(Stored entries)
::::::::
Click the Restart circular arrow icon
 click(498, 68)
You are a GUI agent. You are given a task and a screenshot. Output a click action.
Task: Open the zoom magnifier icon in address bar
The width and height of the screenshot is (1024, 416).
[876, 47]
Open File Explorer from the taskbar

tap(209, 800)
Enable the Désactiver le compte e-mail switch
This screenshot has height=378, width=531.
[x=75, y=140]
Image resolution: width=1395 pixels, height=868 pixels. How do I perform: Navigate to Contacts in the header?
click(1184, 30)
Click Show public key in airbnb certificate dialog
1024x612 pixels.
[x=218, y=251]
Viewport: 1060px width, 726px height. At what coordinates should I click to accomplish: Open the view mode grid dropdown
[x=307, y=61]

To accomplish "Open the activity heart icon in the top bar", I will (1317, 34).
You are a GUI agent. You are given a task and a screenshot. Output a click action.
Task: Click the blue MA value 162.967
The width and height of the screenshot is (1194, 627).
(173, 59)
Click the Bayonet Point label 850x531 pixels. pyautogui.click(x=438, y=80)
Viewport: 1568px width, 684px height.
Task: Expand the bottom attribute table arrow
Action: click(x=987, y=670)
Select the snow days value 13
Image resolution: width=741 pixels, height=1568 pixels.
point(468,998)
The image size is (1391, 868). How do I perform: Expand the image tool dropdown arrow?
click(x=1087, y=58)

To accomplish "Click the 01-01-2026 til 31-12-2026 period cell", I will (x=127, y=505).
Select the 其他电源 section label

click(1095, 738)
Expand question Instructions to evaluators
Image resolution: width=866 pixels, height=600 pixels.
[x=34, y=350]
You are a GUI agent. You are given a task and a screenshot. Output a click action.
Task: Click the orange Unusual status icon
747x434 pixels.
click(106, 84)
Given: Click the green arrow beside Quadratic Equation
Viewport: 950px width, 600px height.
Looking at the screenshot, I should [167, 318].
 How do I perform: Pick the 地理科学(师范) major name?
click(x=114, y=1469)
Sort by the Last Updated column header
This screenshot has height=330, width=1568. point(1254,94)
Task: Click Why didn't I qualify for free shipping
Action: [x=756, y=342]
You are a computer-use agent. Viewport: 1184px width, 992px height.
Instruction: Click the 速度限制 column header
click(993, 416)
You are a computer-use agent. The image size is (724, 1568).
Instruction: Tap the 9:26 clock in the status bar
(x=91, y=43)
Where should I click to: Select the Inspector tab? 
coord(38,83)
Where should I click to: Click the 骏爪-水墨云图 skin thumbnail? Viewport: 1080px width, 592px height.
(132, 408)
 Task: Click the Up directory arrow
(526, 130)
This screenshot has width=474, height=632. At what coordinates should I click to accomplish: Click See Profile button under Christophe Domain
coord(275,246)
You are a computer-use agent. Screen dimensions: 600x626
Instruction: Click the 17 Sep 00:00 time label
::::::::
> SET PROBLEM
Please copy out the lines above exactly, everything from the line containing "Viewport: 1060px width, 726px" down to the line containing "Action: [x=756, y=342]", both included.

> FINAL RESULT
Viewport: 1060px width, 726px height. At what coordinates should I click to accomplish: Open the view mode grid dropdown
[x=307, y=61]

To accomplish "Open the activity heart icon in the top bar", I will (1317, 34).
You are a GUI agent. You are given a task and a screenshot. Output a click action.
Task: Click the blue MA value 162.967
The width and height of the screenshot is (1194, 627).
(173, 59)
Click the Bayonet Point label 850x531 pixels. pyautogui.click(x=438, y=80)
Viewport: 1568px width, 684px height.
Task: Expand the bottom attribute table arrow
Action: click(x=987, y=670)
Select the snow days value 13
Image resolution: width=741 pixels, height=1568 pixels.
point(468,998)
The image size is (1391, 868). How do I perform: Expand the image tool dropdown arrow?
click(x=1087, y=58)

To accomplish "Click the 01-01-2026 til 31-12-2026 period cell", I will (x=127, y=505).
Select the 其他电源 section label

click(1095, 738)
Expand question Instructions to evaluators
Image resolution: width=866 pixels, height=600 pixels.
[x=34, y=350]
You are a GUI agent. You are given a task and a screenshot. Output a click action.
Task: Click the orange Unusual status icon
747x434 pixels.
click(106, 84)
Given: Click the green arrow beside Quadratic Equation
Viewport: 950px width, 600px height.
Looking at the screenshot, I should [167, 318].
 How do I perform: Pick the 地理科学(师范) major name?
click(x=114, y=1469)
Sort by the Last Updated column header
This screenshot has height=330, width=1568. point(1254,94)
Task: Click Why didn't I qualify for free shipping
Action: [x=756, y=342]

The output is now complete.